* [What to do]:
1. Reproduce the part of the passage on Anta starting with "Transportation" and going on through "the Anta Airport.".
2. In the passage on Anta, name every area the village of Anta is said to lie within, from smallest to largest.
3. According to the passage on Anta, which carrier runs scheduled flights from Comandante FAP Germán Arias Graziani Airport to Lima?

* [Passage provided]:
** BEGIN **

Anta is a small village in Anta District, Carhuaz Province, Ancash Region, Peru. It is the district's capital, and lies 9.1 km to the north of the village of Quillo.

Transportation 
The village is home to the airport serving the regional capital of Huaraz, Huaraz Province, which is on the Santa River  to the southeast. Comandante FAP Germán Arias Graziani Airport is north of the village and has scheduled service from domestic carrier LC Perú to the international airport in Lima, the national capital. The airport was created by the U.S. Air Force in June 1970. The decision was made that the dirt road going through Anta would be the best bet for possible landings so Ssgt Eubanks and Sgt Holmes deployed to Anta and began work to convert that dirt road into a runway that would eventually become the Anta Airport.

** END **

* [Data segment]:
** BEGIN **

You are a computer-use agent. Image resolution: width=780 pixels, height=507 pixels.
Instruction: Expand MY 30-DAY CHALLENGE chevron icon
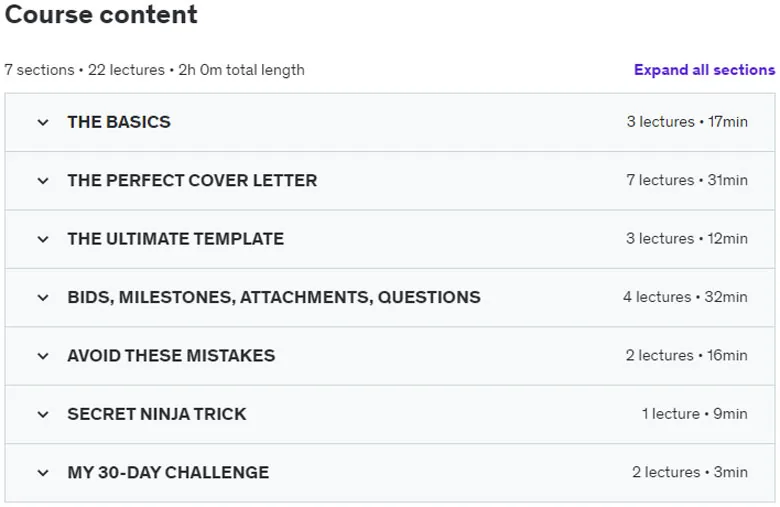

** END **

* [Task-by-task results]:
1.
Transportation 
The village is home to the airport serving the regional capital of Huaraz, Huaraz Province, which is on the Santa River  to the southeast. Comandante FAP Germán Arias Graziani Airport is north of the village and has scheduled service from domestic carrier LC Perú to the international airport in Lima, the national capital. The airport was created by the U.S. Air Force in June 1970. The decision was made that the dirt road going through Anta would be the best bet for possible landings so Ssgt Eubanks and Sgt Holmes deployed to Anta and began work to convert that dirt road into a runway that would eventually become the Anta Airport.

2. Anta District, Carhuaz Province, Ancash Region, Peru

3. LC Perú